I would also bring in Paul Collingwood in for Ian Bell as he would take the fight to the Aussies and in a perfect world have Thorpey in place of Giles to give the batting depth.
Both situations in the ist test,England 22-4 and then 4 quick wickets in the 2nd inns,were man made for Thorpe to save us.He is a street fighter and like Collingwood,aint scared of Pontings boys.
Like many shrewed judges i always thought the Aussies a step above us in the cricketing world and after 20 years of getting hammered by them,i would love to see a tight series but we need runs.My team is well balanced,our best batsmen and four good pacemen with both Colly and the skipper to help out.
As a Warwick fan i cant be called biased and Gilo is not a real threat against the best,his batting is shot to pieces against the short ball and Belly against Thorpe is no contest.
I would give Gerraint Jones 1 more chance but if he fails again call in Chris Read.
Graveney are you reading..........1 Tress 2 Vaughan 3 Strauss 4 Thorpe 5 KP 6 Flintoff 7 Colly 8 GJones 9 Harmie 10 Hoggie 11 SJones
 

luckyeddie

Cricket Web Staff Member
It seems nowadays that the position for an England captain is batting at 3 (or at mid-off is Steve Wayward-Harmison's lug-hole). Why that should be I really don't know, unless it's just a case of copying everything Australia do in search of that 'magic' formula.

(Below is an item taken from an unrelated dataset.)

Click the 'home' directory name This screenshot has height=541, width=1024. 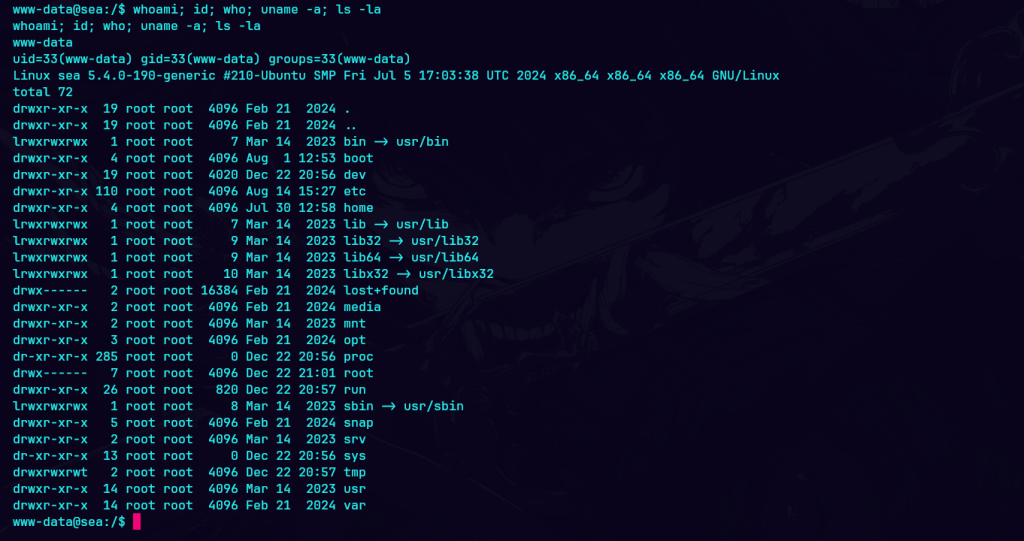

Thorpe's gone, never to return (a case of two skipped tours and a premature retirement which was badly handled from both ends), so Bell is the logical replacement there. Collingwood might well come into the reckoning if Giles is again under-used and/or under-performs and we go 2-0 down (when we go 2-0 down?) so you're not actually far off the mark.

Ooooooroight?
 

Barney Rubble

International Coach
I think the thinking behind Vaughan at 3 was simply that when Strauss came in, MPV was still living off the purple patch against India and Australia in 2002/3, and people were saying "now we've got another opener who's good enough, we should put our best batsman at 3 or 4 like everyone else - the Aussies have Ponting there, India have Dravid and Tendulkar, SA have Kallis, WI have Lara etc", and Butcher was solid at 3 so they stuck Vaughan at 4 when Nass retired, and hoped he'd do well. Then after Bell started doing so well, they thought "well, he's got to stay in the team, but we can't have him at 3 against the Aussies, it's too much pressure" - it seemed like a logical progression really, but when you think about it it's not really worked that well so far!
 

PY

International Coach
Barney Rubble said:
....so far!
Most important part of your post. :p

I'd give him another go yet before we start panicking. And the fact that Strauss and Trescothick average 58 (?) together is another reason. I'd be very surprised if anything like that happened because Graveney has been very vocal on the topic of not rush-changing everything because of the first game.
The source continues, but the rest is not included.